» **DIRECTIONS**: Only the pictures are to be dropped; return all other data below exactly.

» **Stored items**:
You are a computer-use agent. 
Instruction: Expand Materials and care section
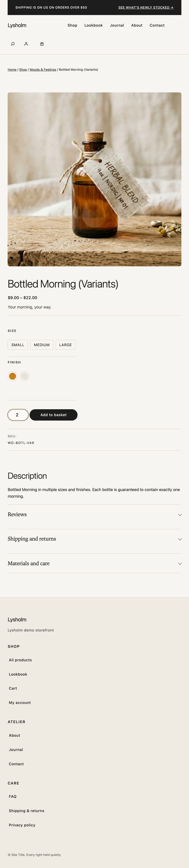(95, 563)
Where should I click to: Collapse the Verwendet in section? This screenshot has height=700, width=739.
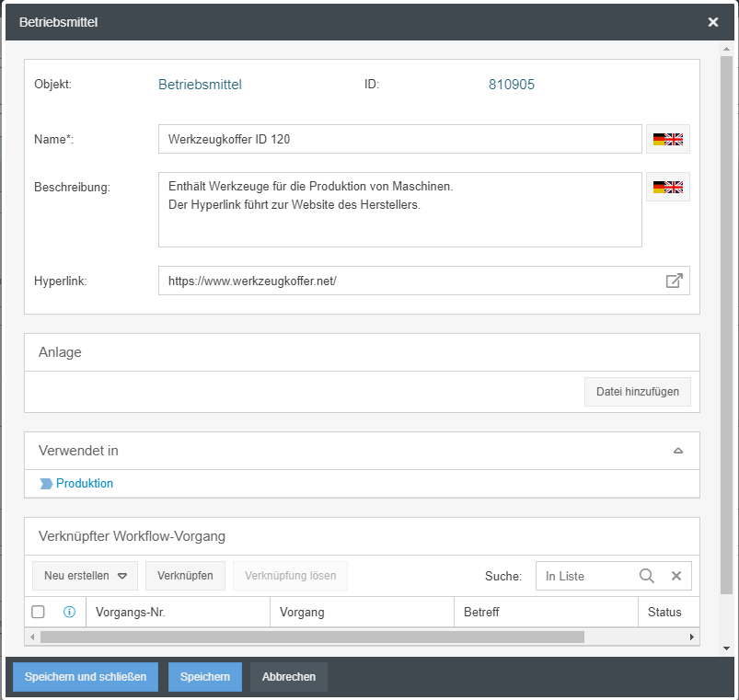678,451
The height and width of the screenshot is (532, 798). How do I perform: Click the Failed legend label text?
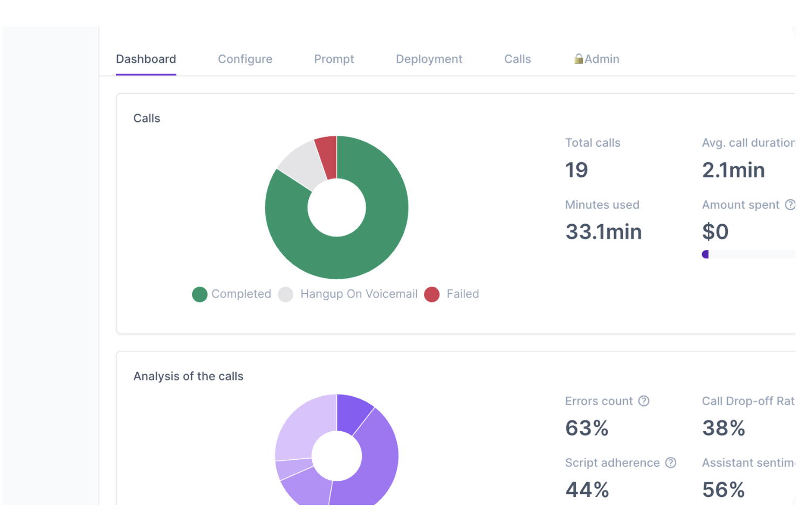point(463,294)
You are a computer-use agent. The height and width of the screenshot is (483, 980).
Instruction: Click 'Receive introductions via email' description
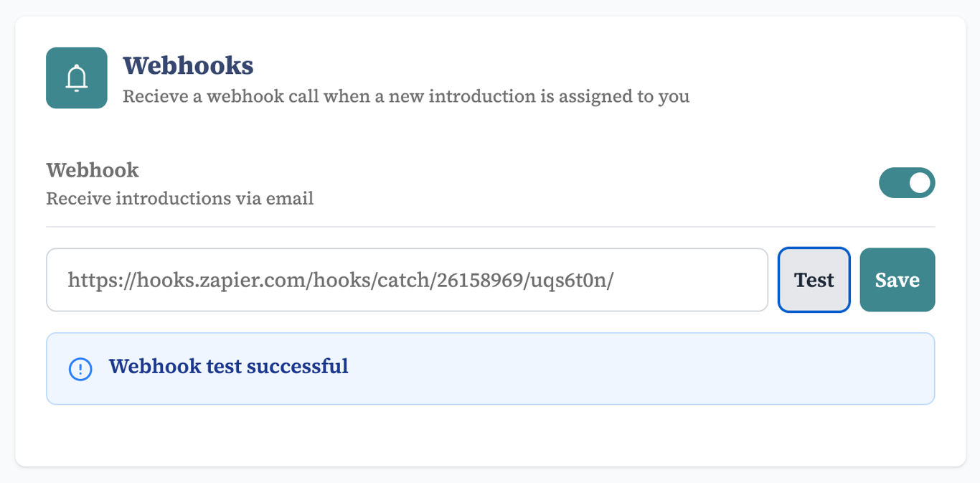(179, 198)
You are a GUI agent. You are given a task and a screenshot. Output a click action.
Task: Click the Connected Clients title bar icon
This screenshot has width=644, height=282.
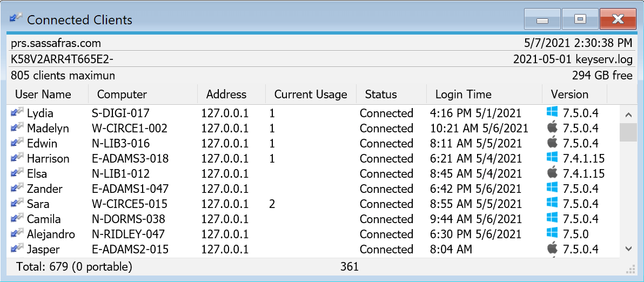(16, 19)
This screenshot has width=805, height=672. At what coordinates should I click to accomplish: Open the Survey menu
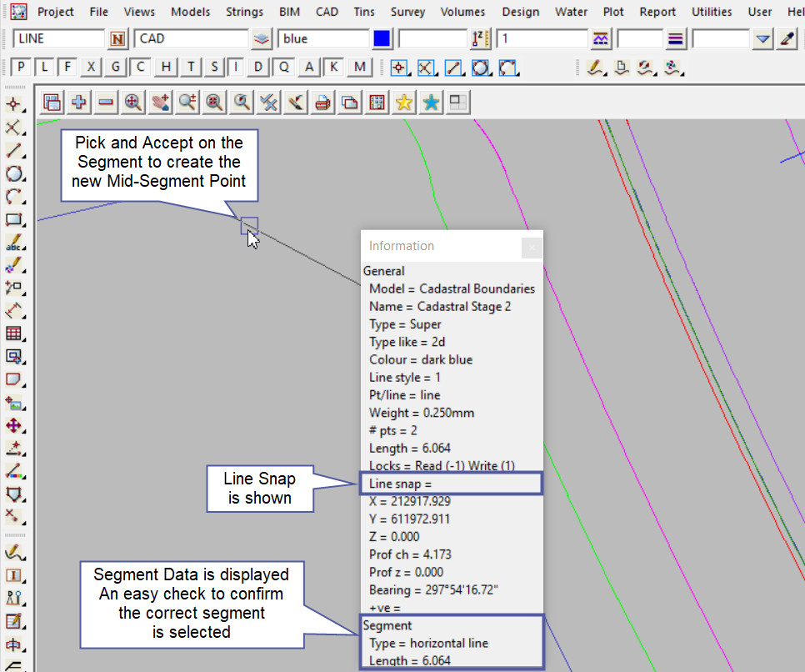(408, 12)
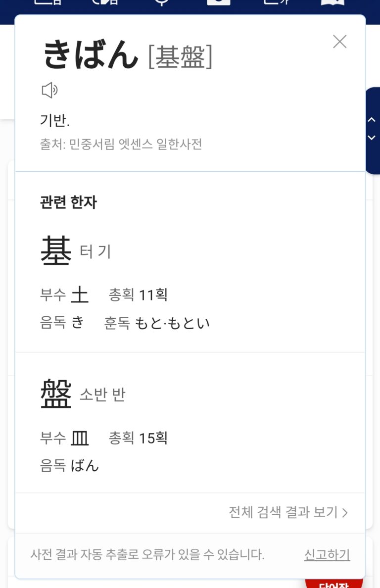
Task: Click the down chevron on the navy side tab
Action: click(x=372, y=138)
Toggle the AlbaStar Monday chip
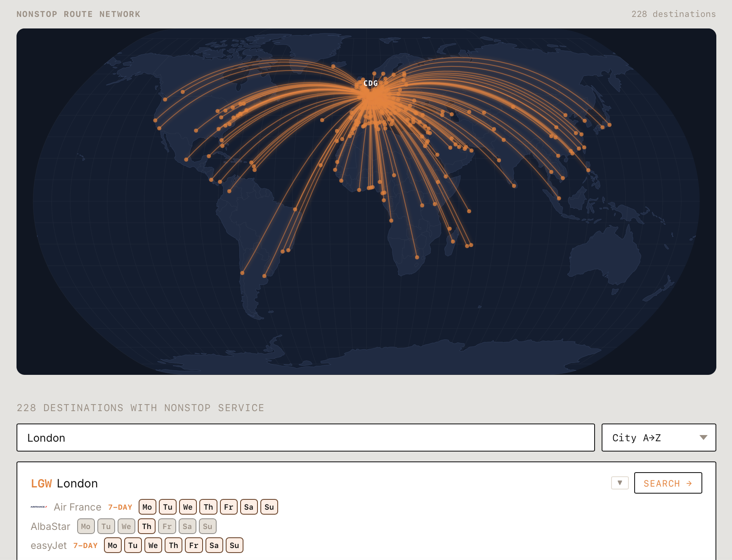 coord(86,527)
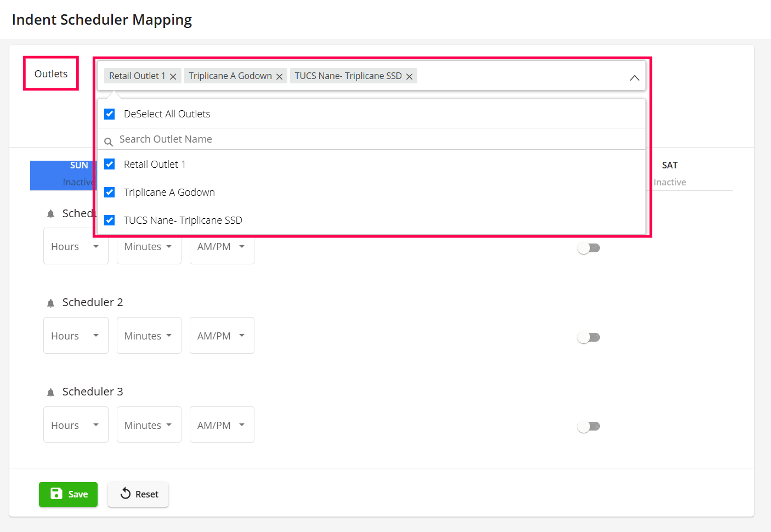Image resolution: width=771 pixels, height=532 pixels.
Task: Open Scheduler 2 Hours dropdown
Action: click(76, 336)
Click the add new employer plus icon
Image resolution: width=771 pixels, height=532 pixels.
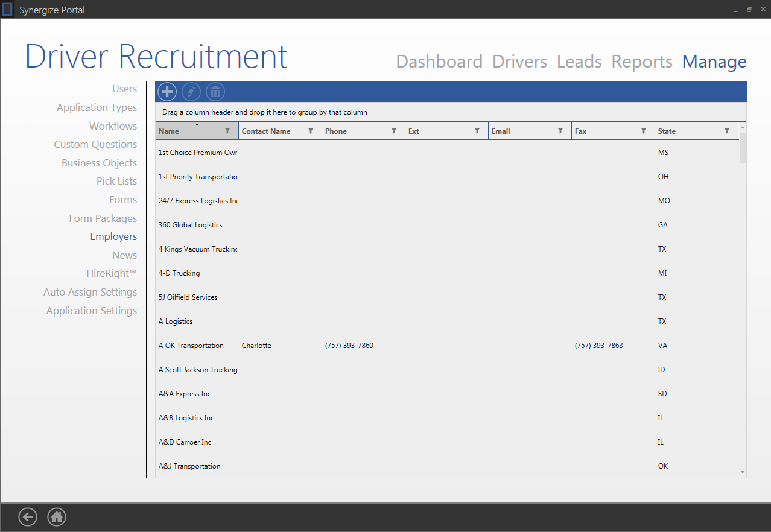(167, 92)
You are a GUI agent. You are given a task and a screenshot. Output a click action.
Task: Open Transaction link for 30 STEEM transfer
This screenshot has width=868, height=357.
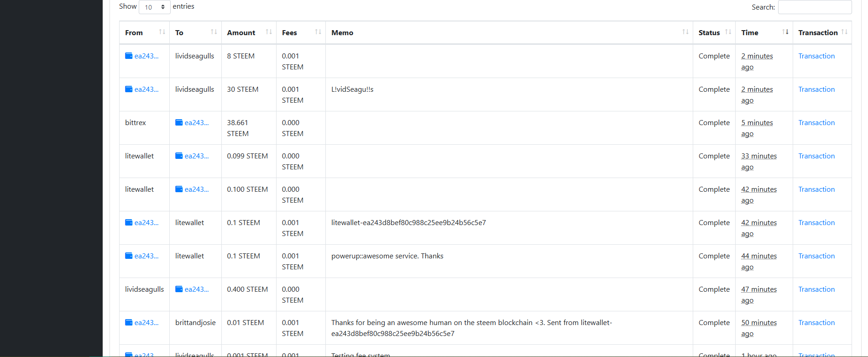coord(816,89)
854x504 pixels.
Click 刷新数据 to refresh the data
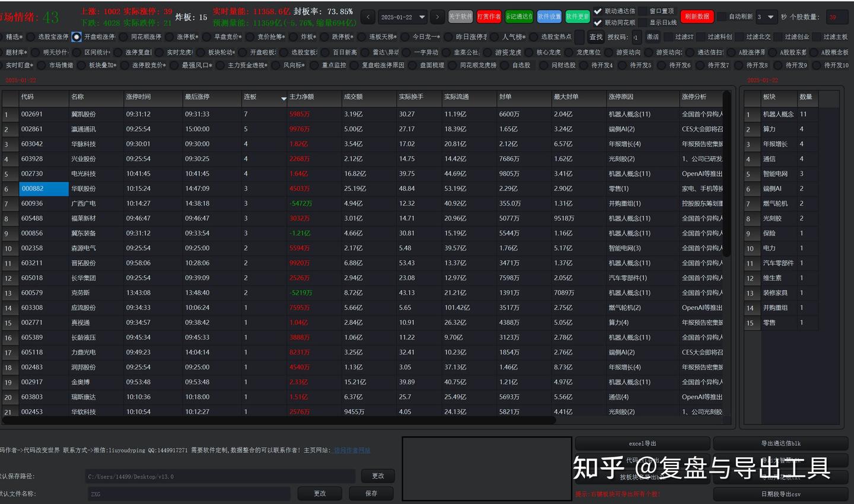697,17
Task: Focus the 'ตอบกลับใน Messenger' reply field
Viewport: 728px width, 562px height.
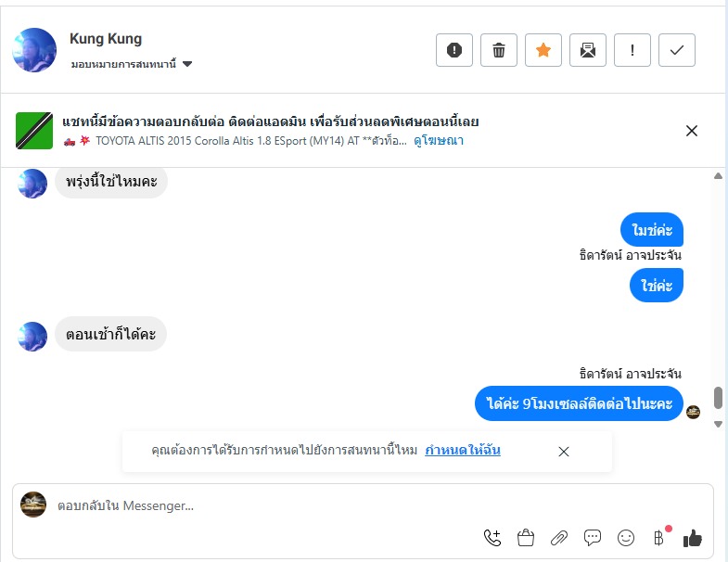Action: [278, 506]
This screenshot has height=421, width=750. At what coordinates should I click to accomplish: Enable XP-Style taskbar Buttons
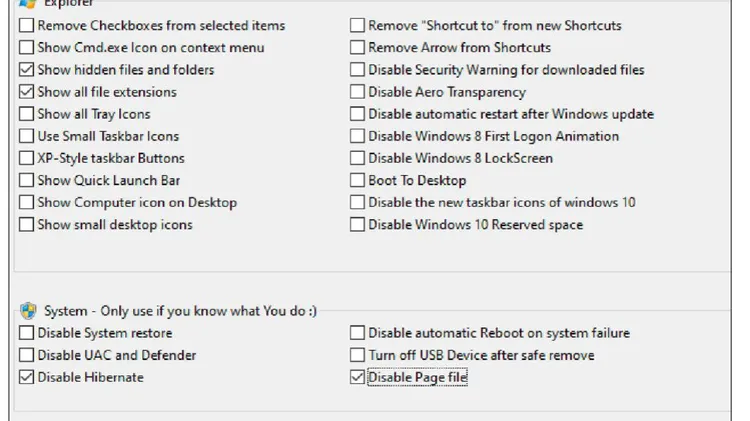pos(26,158)
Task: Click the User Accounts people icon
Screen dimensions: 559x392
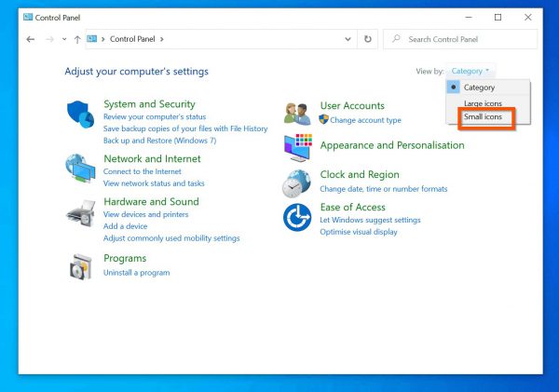Action: [x=297, y=113]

» **SOLUTION FOR THIS TASK**:
You are a computer-use agent. 
Instruction: Expand Materials and care section
(95, 563)
Where should I click to: Collapse the Verwendet in section? This screenshot has height=700, width=739.
678,451
The height and width of the screenshot is (532, 798). How do I perform: Click the Failed legend label text?
point(463,294)
You are a computer-use agent. The height and width of the screenshot is (483, 980).
Instruction: Click 'Receive introductions via email' description
(179, 198)
You are a GUI agent. You are given a task and a screenshot. Output a click action.
Task: Click the Connected Clients title bar icon
This screenshot has width=644, height=282.
(16, 19)
This screenshot has width=805, height=672. At what coordinates should I click to accomplish: Open the Survey menu
(408, 12)
Task: Click the down chevron on the navy side tab
Action: click(x=372, y=138)
Toggle the AlbaStar Monday chip
 coord(86,527)
Image resolution: width=771 pixels, height=532 pixels.
Task: Open Scheduler 2 Hours dropdown
Action: click(76, 336)
Click the add new employer plus icon
Image resolution: width=771 pixels, height=532 pixels.
(167, 92)
You are a GUI agent. You are given a task and a screenshot. Output a click action.
Task: Open Transaction link for 30 STEEM transfer
This screenshot has width=868, height=357.
coord(816,89)
854x504 pixels.
Click 刷新数据 to refresh the data
697,17
Task: Focus the 'ตอบกลับใน Messenger' reply field
Viewport: 728px width, 562px height.
Action: [278, 506]
This screenshot has height=421, width=750. At what coordinates should I click to accomplish: Enable XP-Style taskbar Buttons
pos(26,158)
Task: Click the User Accounts people icon
Screen dimensions: 559x392
Action: [x=297, y=113]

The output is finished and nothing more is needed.